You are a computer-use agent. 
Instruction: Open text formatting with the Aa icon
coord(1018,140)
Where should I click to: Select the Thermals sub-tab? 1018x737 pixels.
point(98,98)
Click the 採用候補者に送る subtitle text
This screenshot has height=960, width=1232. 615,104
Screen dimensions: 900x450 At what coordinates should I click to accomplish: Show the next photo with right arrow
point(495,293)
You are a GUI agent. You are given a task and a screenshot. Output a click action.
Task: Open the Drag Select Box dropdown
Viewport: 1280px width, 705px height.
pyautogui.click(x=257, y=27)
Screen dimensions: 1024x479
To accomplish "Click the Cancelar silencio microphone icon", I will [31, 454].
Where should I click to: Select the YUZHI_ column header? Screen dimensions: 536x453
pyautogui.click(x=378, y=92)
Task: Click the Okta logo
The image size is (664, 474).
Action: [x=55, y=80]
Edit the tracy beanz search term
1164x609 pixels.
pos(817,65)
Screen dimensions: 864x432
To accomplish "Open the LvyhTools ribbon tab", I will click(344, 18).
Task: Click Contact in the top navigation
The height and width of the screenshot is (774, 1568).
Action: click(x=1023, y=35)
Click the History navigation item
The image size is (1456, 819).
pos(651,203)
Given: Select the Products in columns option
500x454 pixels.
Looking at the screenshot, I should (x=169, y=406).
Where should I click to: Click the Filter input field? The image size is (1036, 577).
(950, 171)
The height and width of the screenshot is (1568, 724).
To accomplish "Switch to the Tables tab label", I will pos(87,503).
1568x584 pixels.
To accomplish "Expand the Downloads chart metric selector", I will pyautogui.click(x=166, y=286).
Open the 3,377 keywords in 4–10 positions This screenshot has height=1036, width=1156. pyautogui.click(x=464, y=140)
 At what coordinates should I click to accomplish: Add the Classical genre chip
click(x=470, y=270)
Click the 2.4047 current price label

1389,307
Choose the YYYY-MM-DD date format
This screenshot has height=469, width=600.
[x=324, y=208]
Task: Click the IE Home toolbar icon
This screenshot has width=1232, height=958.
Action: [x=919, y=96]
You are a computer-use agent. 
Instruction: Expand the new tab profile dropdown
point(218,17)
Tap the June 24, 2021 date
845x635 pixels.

» **To do**
Please copy the lines in the records above between the one holding "Screen dimensions: 1024x479" and the one holding "The height and width of the screenshot is (1568, 724).", inclusive, exactly and with no other line.

» **Task response**
Screen dimensions: 1024x479
To accomplish "Click the Cancelar silencio microphone icon", I will [31, 454].
Where should I click to: Select the YUZHI_ column header? Screen dimensions: 536x453
pyautogui.click(x=378, y=92)
Task: Click the Okta logo
The image size is (664, 474).
Action: [x=55, y=80]
Edit the tracy beanz search term
1164x609 pixels.
pos(817,65)
Screen dimensions: 864x432
To accomplish "Open the LvyhTools ribbon tab", I will click(344, 18).
Task: Click Contact in the top navigation
The height and width of the screenshot is (774, 1568).
Action: click(x=1023, y=35)
Click the History navigation item
The image size is (1456, 819).
pos(651,203)
Given: Select the Products in columns option
500x454 pixels.
Looking at the screenshot, I should (x=169, y=406).
Where should I click to: Click the Filter input field? The image size is (1036, 577).
(950, 171)
The height and width of the screenshot is (1568, 724).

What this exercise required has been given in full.